Atender una llamada inesperada se convirtió en una situación incómoda para una parte importante de los jóvenes. Mientras que décadas atrás el teléfono era uno de los principales medios para conversar, actualmente los mensajes escritos y las notas de voz son las alternativas más elegidas por la Generación Z.
Esta tendencia es conocida como “telefobia” y se relaciona con el miedo, la ansiedad o el rechazo que provoca realizar o contestar llamadas. El fenómeno no significa necesariamente que los jóvenes eviten comunicarse, sino que prefieren canales que les permitan decidir cuándo responder y pensar con mayor tranquilidad qué decir.

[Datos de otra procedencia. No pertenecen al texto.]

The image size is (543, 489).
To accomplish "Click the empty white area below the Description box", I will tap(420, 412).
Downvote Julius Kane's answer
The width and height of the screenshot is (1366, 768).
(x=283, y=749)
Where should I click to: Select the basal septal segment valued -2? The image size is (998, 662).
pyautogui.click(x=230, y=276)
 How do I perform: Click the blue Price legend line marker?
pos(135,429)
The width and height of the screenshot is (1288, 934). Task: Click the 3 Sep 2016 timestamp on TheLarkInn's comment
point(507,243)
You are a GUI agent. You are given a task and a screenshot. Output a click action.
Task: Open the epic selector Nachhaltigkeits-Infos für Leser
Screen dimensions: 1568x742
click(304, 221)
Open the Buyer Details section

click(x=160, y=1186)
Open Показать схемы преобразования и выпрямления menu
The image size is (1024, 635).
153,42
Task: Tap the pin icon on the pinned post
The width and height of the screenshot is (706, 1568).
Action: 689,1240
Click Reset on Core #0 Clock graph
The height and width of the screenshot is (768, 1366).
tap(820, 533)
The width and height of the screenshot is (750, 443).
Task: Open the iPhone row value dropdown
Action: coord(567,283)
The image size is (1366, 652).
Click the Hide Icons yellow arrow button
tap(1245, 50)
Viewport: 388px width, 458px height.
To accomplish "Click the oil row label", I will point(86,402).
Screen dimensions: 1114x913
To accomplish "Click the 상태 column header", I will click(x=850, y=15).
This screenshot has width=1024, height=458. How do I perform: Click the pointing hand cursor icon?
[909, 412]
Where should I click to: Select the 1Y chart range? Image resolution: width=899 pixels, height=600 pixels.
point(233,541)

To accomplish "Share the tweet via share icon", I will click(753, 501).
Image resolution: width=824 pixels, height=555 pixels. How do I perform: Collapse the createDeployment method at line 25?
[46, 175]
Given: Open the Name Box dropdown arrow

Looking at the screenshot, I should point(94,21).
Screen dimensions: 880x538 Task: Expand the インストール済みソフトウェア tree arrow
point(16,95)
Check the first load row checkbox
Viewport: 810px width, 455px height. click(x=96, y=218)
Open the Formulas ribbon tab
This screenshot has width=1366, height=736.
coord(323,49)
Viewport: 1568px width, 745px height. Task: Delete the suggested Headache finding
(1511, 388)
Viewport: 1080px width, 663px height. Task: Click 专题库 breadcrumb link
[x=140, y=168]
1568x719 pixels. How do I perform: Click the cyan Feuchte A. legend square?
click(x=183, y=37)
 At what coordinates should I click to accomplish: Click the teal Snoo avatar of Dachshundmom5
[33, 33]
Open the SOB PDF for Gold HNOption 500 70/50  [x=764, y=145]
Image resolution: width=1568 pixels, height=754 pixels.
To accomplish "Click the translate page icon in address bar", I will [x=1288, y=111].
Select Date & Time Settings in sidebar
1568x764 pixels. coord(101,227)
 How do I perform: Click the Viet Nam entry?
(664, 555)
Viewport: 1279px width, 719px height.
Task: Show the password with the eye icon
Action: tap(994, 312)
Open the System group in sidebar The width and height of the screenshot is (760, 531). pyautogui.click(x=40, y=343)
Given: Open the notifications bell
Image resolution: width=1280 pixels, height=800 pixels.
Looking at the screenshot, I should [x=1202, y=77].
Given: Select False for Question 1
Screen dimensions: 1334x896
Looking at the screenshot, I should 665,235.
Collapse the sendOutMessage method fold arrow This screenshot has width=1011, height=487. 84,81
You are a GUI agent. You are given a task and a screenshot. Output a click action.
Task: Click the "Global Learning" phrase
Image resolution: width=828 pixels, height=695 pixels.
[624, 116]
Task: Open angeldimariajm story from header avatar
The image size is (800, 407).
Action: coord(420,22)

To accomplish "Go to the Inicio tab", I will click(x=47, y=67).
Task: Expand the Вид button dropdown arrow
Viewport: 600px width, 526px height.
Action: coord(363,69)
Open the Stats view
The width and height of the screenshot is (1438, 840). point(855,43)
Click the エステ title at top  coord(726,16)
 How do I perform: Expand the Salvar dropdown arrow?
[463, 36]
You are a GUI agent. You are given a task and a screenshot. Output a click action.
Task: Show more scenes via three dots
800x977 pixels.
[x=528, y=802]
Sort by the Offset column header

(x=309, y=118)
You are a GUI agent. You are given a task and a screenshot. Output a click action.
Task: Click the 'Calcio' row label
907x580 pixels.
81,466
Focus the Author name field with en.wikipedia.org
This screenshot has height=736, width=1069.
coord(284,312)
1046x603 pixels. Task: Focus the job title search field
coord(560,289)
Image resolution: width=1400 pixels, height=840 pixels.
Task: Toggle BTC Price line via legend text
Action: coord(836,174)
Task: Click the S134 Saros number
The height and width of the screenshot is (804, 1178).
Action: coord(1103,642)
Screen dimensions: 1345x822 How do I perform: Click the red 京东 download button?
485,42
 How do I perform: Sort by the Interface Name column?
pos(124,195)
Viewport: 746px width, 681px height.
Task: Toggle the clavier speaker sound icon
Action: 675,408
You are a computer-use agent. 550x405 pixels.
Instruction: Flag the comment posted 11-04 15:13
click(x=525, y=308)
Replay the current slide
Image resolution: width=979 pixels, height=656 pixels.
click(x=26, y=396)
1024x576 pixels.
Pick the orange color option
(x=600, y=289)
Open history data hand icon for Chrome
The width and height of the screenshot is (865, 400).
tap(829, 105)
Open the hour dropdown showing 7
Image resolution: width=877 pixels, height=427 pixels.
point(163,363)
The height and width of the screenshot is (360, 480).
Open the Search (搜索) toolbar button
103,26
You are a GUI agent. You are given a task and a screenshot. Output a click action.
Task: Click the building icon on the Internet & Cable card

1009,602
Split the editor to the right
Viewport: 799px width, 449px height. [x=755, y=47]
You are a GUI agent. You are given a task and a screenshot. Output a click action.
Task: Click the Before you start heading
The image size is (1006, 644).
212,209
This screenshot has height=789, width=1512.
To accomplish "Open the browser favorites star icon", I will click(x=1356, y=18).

Una encuesta de la plataforma británica Uswitch, realizada entre 2.000 adultos del Reino Unido, reveló cifras significativas entre las personas de 18 a 34 años.
• El 56% vincula una llamada inesperada con la posibilidad de recibir una mala noticia.
• El 23% asegura que nunca responde los llamados telefónicos.
• El 61% prefiere recibir un mensaje antes de hablar por teléfono.
• El 68% solamente se siente cómodo cuando la llamada fue acordada previamente.
• El 63% evita atender números desconocidos por temor a estafas, fraudes o comunicaciones comerciales.
Los especialistas explican que esta conducta está vinculada con el crecimiento de las aplicaciones de mensajería. En un chat es posible revisar una respuesta, corregirla o contestar más tarde. Las llamadas, por el contrario, obligan a improvisar, reaccionar inmediatamente y mantener una conversación en tiempo real.
La desconfianza también aumentó debido a la proliferación del spam, las promociones comerciales y las maniobras fraudulentas. Como consecuencia, muchas personas dejan sonar el teléfono y esperan que el interlocutor explique por mensaje el motivo del contacto.
El fenómeno comienza a generar dificultades en el ámbito laboral, donde todavía son frecuentes las entrevistas telefónicas, las consultas de clientes y las comunicaciones urgentes. Ante esta situación, algunas empresas implementaron capacitaciones para que sus trabajadores más jóvenes puedan desenvolverse con mayor seguridad.
Incluso algunas instituciones educativas del Reino Unido comenzaron a organizar talleres con llamadas simuladas. El objetivo es que los estudiantes practiquen este tipo de conversaciones y reduzcan progresivamente la ansiedad que les provoca hablar por teléfono.